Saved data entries
----------------------------------------

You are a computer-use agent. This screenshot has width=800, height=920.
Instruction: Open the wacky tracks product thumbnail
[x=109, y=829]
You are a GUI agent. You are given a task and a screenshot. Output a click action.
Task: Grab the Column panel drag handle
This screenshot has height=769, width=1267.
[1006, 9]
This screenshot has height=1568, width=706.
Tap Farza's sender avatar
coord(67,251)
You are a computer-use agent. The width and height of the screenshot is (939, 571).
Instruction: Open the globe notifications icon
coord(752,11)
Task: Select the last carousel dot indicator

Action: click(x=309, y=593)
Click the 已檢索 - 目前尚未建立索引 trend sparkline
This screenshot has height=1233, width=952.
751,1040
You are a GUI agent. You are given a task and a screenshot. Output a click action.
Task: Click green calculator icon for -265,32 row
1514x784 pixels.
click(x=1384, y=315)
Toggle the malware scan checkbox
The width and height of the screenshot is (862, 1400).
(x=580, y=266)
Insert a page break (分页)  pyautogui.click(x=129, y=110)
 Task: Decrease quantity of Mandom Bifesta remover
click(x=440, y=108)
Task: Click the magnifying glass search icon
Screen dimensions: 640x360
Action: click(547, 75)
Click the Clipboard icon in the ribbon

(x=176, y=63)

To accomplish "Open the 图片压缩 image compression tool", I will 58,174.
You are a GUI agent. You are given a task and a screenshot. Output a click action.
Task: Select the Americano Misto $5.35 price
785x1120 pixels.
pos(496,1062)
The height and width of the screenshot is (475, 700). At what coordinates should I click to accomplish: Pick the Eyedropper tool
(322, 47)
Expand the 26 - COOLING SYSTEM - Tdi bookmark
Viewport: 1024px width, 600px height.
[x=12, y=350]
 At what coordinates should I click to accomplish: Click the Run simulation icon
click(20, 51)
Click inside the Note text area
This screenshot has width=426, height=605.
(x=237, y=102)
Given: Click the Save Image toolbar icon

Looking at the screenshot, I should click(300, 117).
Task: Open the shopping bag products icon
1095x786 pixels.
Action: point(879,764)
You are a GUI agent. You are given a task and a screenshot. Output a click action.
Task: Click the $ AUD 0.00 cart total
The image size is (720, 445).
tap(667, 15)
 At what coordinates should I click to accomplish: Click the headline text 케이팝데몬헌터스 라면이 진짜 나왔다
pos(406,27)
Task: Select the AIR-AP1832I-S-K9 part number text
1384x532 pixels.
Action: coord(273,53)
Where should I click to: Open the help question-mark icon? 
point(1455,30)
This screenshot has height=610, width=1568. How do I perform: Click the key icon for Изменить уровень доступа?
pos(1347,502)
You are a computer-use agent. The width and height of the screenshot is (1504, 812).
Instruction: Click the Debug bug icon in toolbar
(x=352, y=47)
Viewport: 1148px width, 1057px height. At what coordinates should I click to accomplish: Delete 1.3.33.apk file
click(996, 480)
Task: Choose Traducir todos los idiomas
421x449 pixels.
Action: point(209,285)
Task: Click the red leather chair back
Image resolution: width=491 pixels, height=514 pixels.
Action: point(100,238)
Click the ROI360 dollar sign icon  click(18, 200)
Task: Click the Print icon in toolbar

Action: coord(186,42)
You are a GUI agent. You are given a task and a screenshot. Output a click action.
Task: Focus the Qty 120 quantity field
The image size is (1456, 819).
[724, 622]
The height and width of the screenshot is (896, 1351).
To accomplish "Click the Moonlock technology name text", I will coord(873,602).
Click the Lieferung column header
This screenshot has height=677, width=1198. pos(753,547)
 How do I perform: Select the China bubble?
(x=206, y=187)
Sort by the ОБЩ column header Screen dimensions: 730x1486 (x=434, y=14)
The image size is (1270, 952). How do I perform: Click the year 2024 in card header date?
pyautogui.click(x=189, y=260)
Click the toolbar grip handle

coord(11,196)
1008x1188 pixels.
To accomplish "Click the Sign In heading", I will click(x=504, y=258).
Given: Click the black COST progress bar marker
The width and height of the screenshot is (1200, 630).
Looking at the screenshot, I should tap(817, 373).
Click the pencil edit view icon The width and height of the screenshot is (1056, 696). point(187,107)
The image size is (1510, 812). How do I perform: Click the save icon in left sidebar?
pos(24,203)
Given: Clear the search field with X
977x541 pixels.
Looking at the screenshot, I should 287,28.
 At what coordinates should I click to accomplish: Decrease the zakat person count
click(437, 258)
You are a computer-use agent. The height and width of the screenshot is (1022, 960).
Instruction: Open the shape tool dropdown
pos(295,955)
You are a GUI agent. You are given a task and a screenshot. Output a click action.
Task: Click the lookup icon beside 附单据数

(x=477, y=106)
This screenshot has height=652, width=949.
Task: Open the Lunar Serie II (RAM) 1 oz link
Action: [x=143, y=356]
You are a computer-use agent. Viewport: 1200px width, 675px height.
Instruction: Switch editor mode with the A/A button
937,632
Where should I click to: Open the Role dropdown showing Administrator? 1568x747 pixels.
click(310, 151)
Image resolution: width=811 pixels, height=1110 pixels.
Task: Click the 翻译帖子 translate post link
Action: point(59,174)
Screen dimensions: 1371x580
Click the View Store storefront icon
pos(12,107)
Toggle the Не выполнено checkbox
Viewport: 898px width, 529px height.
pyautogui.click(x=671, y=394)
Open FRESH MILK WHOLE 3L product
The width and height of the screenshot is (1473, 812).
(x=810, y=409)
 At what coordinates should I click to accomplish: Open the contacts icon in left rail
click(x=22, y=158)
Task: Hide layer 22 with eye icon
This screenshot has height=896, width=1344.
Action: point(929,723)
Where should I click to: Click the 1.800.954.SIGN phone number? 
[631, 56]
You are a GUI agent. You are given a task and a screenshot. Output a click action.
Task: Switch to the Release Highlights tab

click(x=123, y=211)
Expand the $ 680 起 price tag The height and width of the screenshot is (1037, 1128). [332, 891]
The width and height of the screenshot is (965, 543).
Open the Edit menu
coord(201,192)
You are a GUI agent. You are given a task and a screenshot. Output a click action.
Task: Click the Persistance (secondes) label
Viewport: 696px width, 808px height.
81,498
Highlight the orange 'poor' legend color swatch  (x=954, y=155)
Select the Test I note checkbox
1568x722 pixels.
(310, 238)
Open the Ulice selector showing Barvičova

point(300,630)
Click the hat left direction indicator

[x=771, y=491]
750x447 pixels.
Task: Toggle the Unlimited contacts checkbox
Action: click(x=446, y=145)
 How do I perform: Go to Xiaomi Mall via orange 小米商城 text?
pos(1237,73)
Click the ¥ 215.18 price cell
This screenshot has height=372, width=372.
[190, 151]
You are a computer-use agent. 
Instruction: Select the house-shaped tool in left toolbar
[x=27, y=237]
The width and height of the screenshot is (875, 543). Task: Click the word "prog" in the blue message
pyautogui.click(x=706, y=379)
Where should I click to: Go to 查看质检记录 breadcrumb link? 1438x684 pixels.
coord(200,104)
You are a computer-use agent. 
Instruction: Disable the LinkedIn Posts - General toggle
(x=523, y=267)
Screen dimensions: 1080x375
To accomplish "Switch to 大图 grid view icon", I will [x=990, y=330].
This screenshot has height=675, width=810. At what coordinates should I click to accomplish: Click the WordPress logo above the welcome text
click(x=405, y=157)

----------------------------------------

*Task instructions*. Copy the data above in full, exactly as it reads.

*Task response*.
You are a computer-use agent. This screenshot has width=800, height=920.
Instruction: Open the wacky tracks product thumbnail
[x=109, y=829]
You are a GUI agent. You are given a task and a screenshot. Output a click action.
Task: Grab the Column panel drag handle
This screenshot has height=769, width=1267.
[1006, 9]
This screenshot has height=1568, width=706.
Tap Farza's sender avatar
coord(67,251)
You are a computer-use agent. The width and height of the screenshot is (939, 571).
Instruction: Open the globe notifications icon
coord(752,11)
Task: Select the last carousel dot indicator

Action: click(x=309, y=593)
Click the 已檢索 - 目前尚未建立索引 trend sparkline
This screenshot has height=1233, width=952.
751,1040
You are a GUI agent. You are given a task and a screenshot. Output a click action.
Task: Click green calculator icon for -265,32 row
1514x784 pixels.
click(x=1384, y=315)
Toggle the malware scan checkbox
The width and height of the screenshot is (862, 1400).
(x=580, y=266)
Insert a page break (分页)  pyautogui.click(x=129, y=110)
 Task: Decrease quantity of Mandom Bifesta remover
click(x=440, y=108)
Task: Click the magnifying glass search icon
Screen dimensions: 640x360
Action: click(547, 75)
Click the Clipboard icon in the ribbon

(x=176, y=63)

To accomplish "Open the 图片压缩 image compression tool", I will 58,174.
You are a GUI agent. You are given a task and a screenshot. Output a click action.
Task: Select the Americano Misto $5.35 price
785x1120 pixels.
pos(496,1062)
The height and width of the screenshot is (475, 700). At what coordinates should I click to accomplish: Pick the Eyedropper tool
(322, 47)
Expand the 26 - COOLING SYSTEM - Tdi bookmark
Viewport: 1024px width, 600px height.
[x=12, y=350]
 At what coordinates should I click to accomplish: Click the Run simulation icon
click(20, 51)
Click inside the Note text area
This screenshot has width=426, height=605.
(x=237, y=102)
Given: Click the Save Image toolbar icon

Looking at the screenshot, I should click(300, 117).
Task: Open the shopping bag products icon
1095x786 pixels.
Action: point(879,764)
You are a GUI agent. You are given a task and a screenshot. Output a click action.
Task: Click the $ AUD 0.00 cart total
The image size is (720, 445).
tap(667, 15)
 At what coordinates should I click to accomplish: Click the headline text 케이팝데몬헌터스 라면이 진짜 나왔다
pos(406,27)
Task: Select the AIR-AP1832I-S-K9 part number text
1384x532 pixels.
Action: coord(273,53)
Where should I click to: Open the help question-mark icon? 
point(1455,30)
This screenshot has height=610, width=1568. How do I perform: Click the key icon for Изменить уровень доступа?
pos(1347,502)
You are a computer-use agent. The width and height of the screenshot is (1504, 812).
Instruction: Click the Debug bug icon in toolbar
(x=352, y=47)
Viewport: 1148px width, 1057px height. At what coordinates should I click to accomplish: Delete 1.3.33.apk file
click(996, 480)
Task: Choose Traducir todos los idiomas
421x449 pixels.
Action: point(209,285)
Task: Click the red leather chair back
Image resolution: width=491 pixels, height=514 pixels.
Action: point(100,238)
Click the ROI360 dollar sign icon  click(18, 200)
Task: Click the Print icon in toolbar

Action: coord(186,42)
You are a GUI agent. You are given a task and a screenshot. Output a click action.
Task: Focus the Qty 120 quantity field
The image size is (1456, 819).
[724, 622]
The height and width of the screenshot is (896, 1351).
To accomplish "Click the Moonlock technology name text", I will coord(873,602).
Click the Lieferung column header
This screenshot has height=677, width=1198. pos(753,547)
 How do I perform: Select the China bubble?
(x=206, y=187)
Sort by the ОБЩ column header Screen dimensions: 730x1486 (x=434, y=14)
The image size is (1270, 952). How do I perform: Click the year 2024 in card header date?
pyautogui.click(x=189, y=260)
Click the toolbar grip handle

coord(11,196)
1008x1188 pixels.
To accomplish "Click the Sign In heading", I will click(x=504, y=258).
Given: Click the black COST progress bar marker
The width and height of the screenshot is (1200, 630).
Looking at the screenshot, I should tap(817, 373).
Click the pencil edit view icon The width and height of the screenshot is (1056, 696). point(187,107)
The image size is (1510, 812). How do I perform: Click the save icon in left sidebar?
pos(24,203)
Given: Clear the search field with X
977x541 pixels.
Looking at the screenshot, I should 287,28.
 At what coordinates should I click to accomplish: Decrease the zakat person count
click(437, 258)
You are a computer-use agent. The height and width of the screenshot is (1022, 960).
Instruction: Open the shape tool dropdown
pos(295,955)
You are a GUI agent. You are given a task and a screenshot. Output a click action.
Task: Click the lookup icon beside 附单据数

(x=477, y=106)
This screenshot has height=652, width=949.
Task: Open the Lunar Serie II (RAM) 1 oz link
Action: [x=143, y=356]
You are a computer-use agent. Viewport: 1200px width, 675px height.
Instruction: Switch editor mode with the A/A button
937,632
Where should I click to: Open the Role dropdown showing Administrator? 1568x747 pixels.
click(310, 151)
Image resolution: width=811 pixels, height=1110 pixels.
Task: Click the 翻译帖子 translate post link
Action: point(59,174)
Screen dimensions: 1371x580
Click the View Store storefront icon
pos(12,107)
Toggle the Не выполнено checkbox
Viewport: 898px width, 529px height.
pyautogui.click(x=671, y=394)
Open FRESH MILK WHOLE 3L product
The width and height of the screenshot is (1473, 812).
(x=810, y=409)
 At what coordinates should I click to accomplish: Open the contacts icon in left rail
click(x=22, y=158)
Task: Hide layer 22 with eye icon
This screenshot has height=896, width=1344.
Action: point(929,723)
Where should I click to: Click the 1.800.954.SIGN phone number? 
[631, 56]
You are a GUI agent. You are given a task and a screenshot. Output a click action.
Task: Switch to the Release Highlights tab

click(x=123, y=211)
Expand the $ 680 起 price tag The height and width of the screenshot is (1037, 1128). [332, 891]
The width and height of the screenshot is (965, 543).
Open the Edit menu
coord(201,192)
You are a GUI agent. You are given a task and a screenshot. Output a click action.
Task: Click the Persistance (secondes) label
Viewport: 696px width, 808px height.
81,498
Highlight the orange 'poor' legend color swatch  (x=954, y=155)
Select the Test I note checkbox
1568x722 pixels.
(310, 238)
Open the Ulice selector showing Barvičova

point(300,630)
Click the hat left direction indicator

[x=771, y=491]
750x447 pixels.
Task: Toggle the Unlimited contacts checkbox
Action: click(x=446, y=145)
 How do I perform: Go to Xiaomi Mall via orange 小米商城 text?
pos(1237,73)
Click the ¥ 215.18 price cell
This screenshot has height=372, width=372.
[190, 151]
You are a computer-use agent. 
Instruction: Select the house-shaped tool in left toolbar
[x=27, y=237]
The width and height of the screenshot is (875, 543). Task: Click the word "prog" in the blue message
pyautogui.click(x=706, y=379)
Where should I click to: Go to 查看质检记录 breadcrumb link? 1438x684 pixels.
coord(200,104)
You are a computer-use agent. 
Instruction: Disable the LinkedIn Posts - General toggle
(x=523, y=267)
Screen dimensions: 1080x375
To accomplish "Switch to 大图 grid view icon", I will [x=990, y=330].
This screenshot has height=675, width=810. At what coordinates should I click to accomplish: Click the WordPress logo above the welcome text
click(x=405, y=157)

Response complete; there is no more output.